Dataset Block Start

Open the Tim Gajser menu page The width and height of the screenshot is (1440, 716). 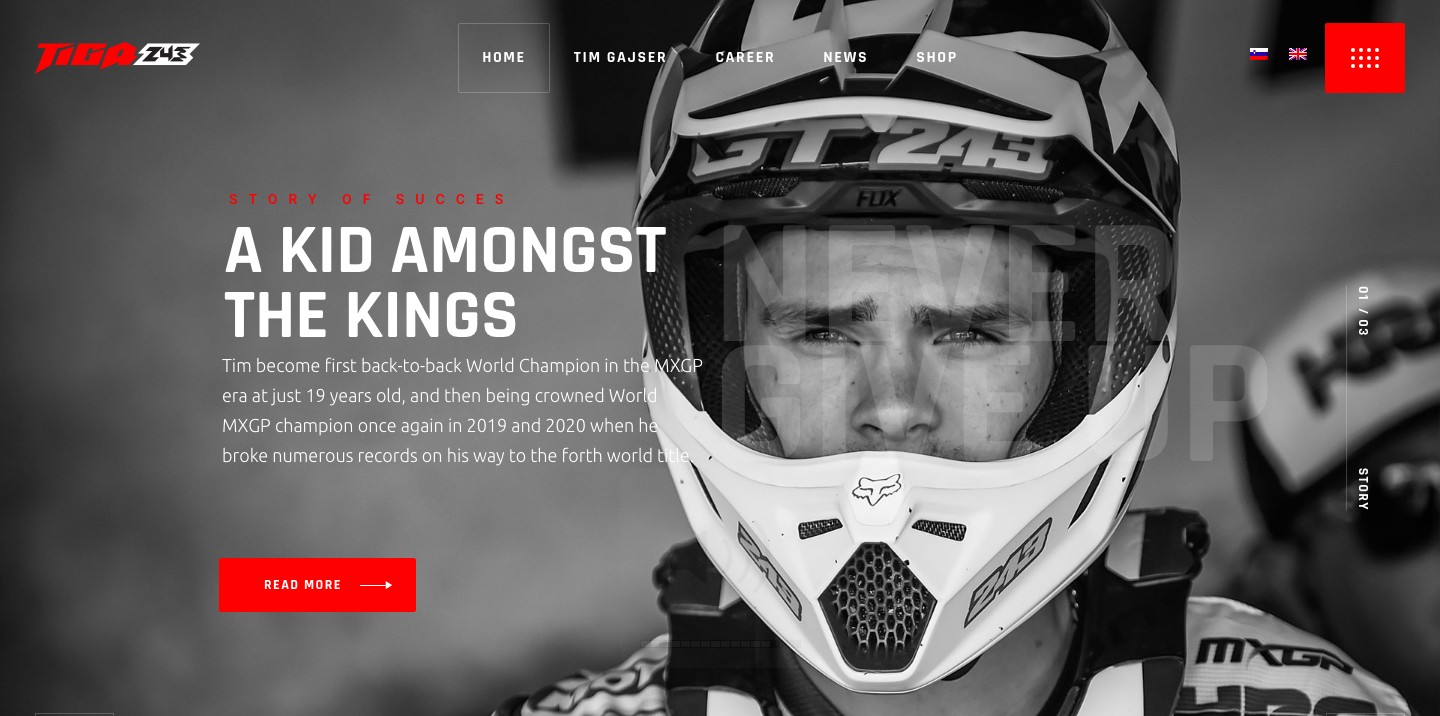click(x=620, y=58)
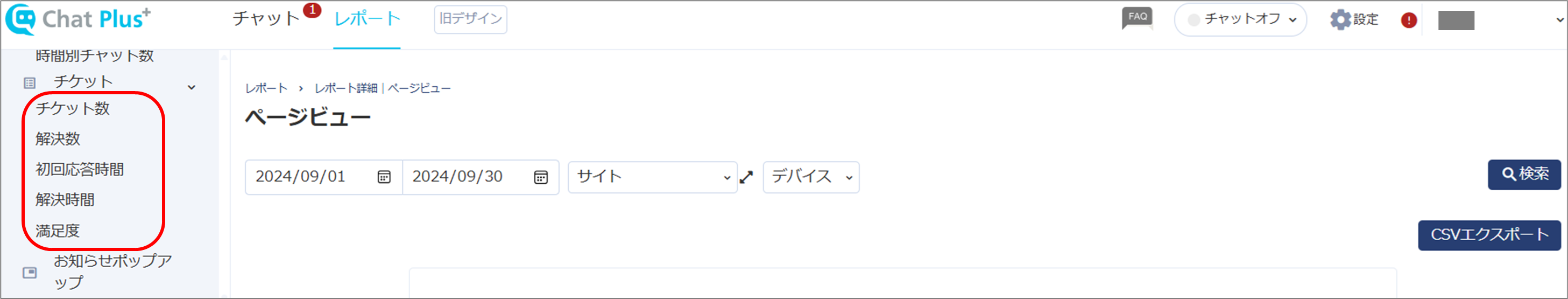Open the end date calendar icon
This screenshot has height=299, width=1568.
tap(541, 177)
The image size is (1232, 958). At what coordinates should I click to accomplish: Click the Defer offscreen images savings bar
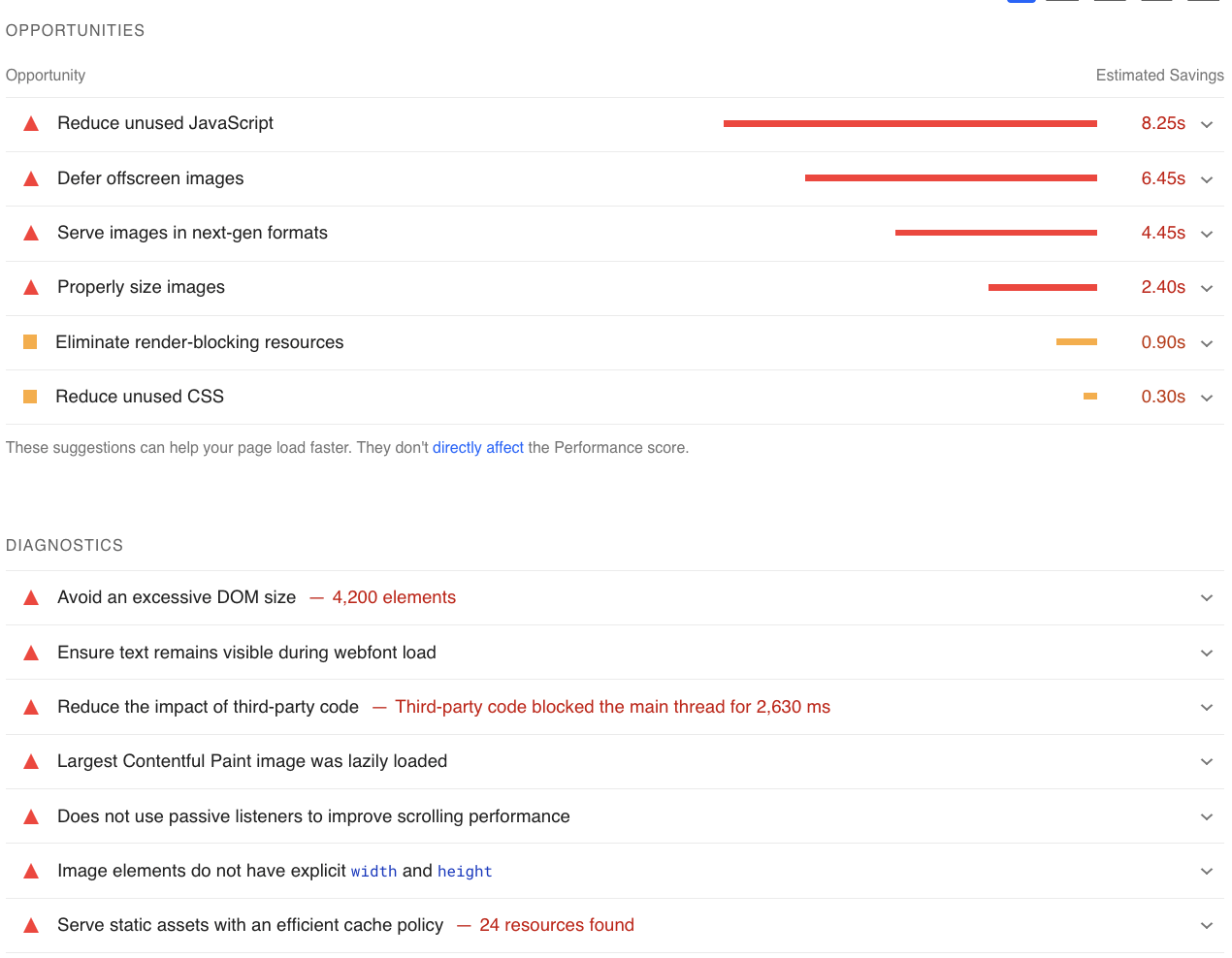tap(951, 178)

Dataset Block End

◆ **What is needed**:
Nothing but the lines from the one containing "The image size" through the last line of the data should appear in the answer, copied exactly, with pictures excluded.

◆ **Worked solution**:
The image size is (1232, 958). At what coordinates should I click to accomplish: Click the Defer offscreen images savings bar
tap(951, 178)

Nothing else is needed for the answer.